Problematiche, da questo punto di vista, anche le numerose azioni, almeno quelle visibili dall’esterno, intraprese intorno ai laghi di nuova formazione: taglio di decine di alberature morte in piedi all’interno del lago principale, che costituivano posatoi e rifugi per aironi e molte specie di anatre; rimodellamento delle sponde del lago principale ottenuta tramite riempimento e livellamento di “insenature”, piccoli stagni e fossi di scolo, contesti fondamentali per la riproduzione di anfibi ed insetti, alcuni dei quali in forte diminuzione e soggetti a protezione rigorosa; rimozione totale di quasi tutta la vegetazione sia viva che morta in piedi lungo le sponde stesse; sbancamento e livellamento dell’intorno del lago principale, con eliminazione delle piccole sorgenti perenni dove si riproduceva nel periodo primaverile l’Ululone dal ventre giallo, un anfibio richiedente protezione rigorosa ai sensi della Direttiva 92/43/CEE “Habitat”. Un tipo di “gestione” impattante e persino distruttiva, che ha forse a che vedere con discutibili canoni estetici, con esigenze di “razionalizzazione” degli spazi o all’utilizzo e movimento di macchinari pesanti ma nulla ha a che fare con la conservazione degli habitat esistenti o con la presunta volontà della nuova proprietà di “garantire agli animali le stesse condizioni che si sono create in questi anni”.

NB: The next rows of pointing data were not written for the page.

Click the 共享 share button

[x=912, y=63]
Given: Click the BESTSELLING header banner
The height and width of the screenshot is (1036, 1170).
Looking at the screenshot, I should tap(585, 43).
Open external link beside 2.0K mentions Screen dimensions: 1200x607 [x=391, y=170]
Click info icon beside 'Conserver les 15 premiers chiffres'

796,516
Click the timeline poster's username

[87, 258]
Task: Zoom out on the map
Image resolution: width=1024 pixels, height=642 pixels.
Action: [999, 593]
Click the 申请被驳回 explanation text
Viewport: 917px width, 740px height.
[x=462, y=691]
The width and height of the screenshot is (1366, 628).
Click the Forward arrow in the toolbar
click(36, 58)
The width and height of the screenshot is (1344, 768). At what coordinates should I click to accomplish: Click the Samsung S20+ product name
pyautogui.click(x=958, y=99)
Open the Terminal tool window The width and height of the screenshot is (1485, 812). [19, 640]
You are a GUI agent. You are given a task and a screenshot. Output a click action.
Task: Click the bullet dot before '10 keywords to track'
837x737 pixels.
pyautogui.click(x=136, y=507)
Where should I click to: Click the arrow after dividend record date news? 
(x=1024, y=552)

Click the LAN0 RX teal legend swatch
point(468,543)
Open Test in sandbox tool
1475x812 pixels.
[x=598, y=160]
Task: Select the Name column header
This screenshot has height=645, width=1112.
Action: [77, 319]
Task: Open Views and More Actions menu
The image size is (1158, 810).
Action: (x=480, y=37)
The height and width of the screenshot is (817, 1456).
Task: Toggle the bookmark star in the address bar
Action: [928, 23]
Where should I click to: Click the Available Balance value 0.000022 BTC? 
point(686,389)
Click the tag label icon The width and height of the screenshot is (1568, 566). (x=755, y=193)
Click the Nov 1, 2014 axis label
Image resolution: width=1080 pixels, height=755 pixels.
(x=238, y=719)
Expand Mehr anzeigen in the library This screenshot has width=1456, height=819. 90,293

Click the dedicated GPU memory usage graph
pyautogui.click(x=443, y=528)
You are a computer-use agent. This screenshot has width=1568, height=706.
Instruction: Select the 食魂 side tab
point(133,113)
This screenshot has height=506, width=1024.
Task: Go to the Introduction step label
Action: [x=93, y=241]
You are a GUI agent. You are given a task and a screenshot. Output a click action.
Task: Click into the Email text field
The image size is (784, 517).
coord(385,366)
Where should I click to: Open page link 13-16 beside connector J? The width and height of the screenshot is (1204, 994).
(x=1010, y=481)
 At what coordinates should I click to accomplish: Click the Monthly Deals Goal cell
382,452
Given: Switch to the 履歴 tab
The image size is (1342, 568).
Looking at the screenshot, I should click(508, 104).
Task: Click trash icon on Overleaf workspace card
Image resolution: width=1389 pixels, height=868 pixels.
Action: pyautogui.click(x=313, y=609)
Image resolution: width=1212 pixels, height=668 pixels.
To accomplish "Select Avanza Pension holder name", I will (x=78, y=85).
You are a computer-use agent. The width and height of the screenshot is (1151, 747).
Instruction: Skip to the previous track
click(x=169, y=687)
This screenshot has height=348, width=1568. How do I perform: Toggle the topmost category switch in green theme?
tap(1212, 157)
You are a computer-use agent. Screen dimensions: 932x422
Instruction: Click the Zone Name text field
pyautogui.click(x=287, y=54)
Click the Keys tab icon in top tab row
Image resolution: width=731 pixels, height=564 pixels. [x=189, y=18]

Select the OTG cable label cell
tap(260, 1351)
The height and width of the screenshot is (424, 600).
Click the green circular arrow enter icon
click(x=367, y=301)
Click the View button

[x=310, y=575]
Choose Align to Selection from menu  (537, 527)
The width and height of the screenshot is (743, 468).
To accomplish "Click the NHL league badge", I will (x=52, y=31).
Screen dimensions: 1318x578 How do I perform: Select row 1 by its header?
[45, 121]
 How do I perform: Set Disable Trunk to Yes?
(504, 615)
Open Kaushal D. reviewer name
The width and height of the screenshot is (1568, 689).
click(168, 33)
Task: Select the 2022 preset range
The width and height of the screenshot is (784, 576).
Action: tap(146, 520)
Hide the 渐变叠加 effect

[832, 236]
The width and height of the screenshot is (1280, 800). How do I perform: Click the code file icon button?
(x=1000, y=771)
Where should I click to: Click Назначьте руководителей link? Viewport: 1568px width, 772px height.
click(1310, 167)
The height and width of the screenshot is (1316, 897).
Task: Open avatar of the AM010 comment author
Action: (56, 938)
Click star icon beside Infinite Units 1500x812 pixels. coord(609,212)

Come abbiamo già sostenuto in precedenza, solo una approfondita, ma soprattutto seria, conoscenza preliminare degli elementi presenti nel sito può permettere di parlare di “mantenimento della biodiversità esistente” e può guidare azioni volte alla sua conservazione ed eventuale miglioramento. Viceversa, la “riqualificazione ambientale” di tipo meramente ingegneristico che sta emergendo, volta a dare forma ad un “parco-giardino” asservito alle esigenze di una non ben definita “fruizione turistica”, non può coniugarsi alla tutela dei caratteri di pregio naturalistico che stavano evolvendo nel sito e concreto si fa il rischio di un loro deterioramento e perdita nel lungo periodo.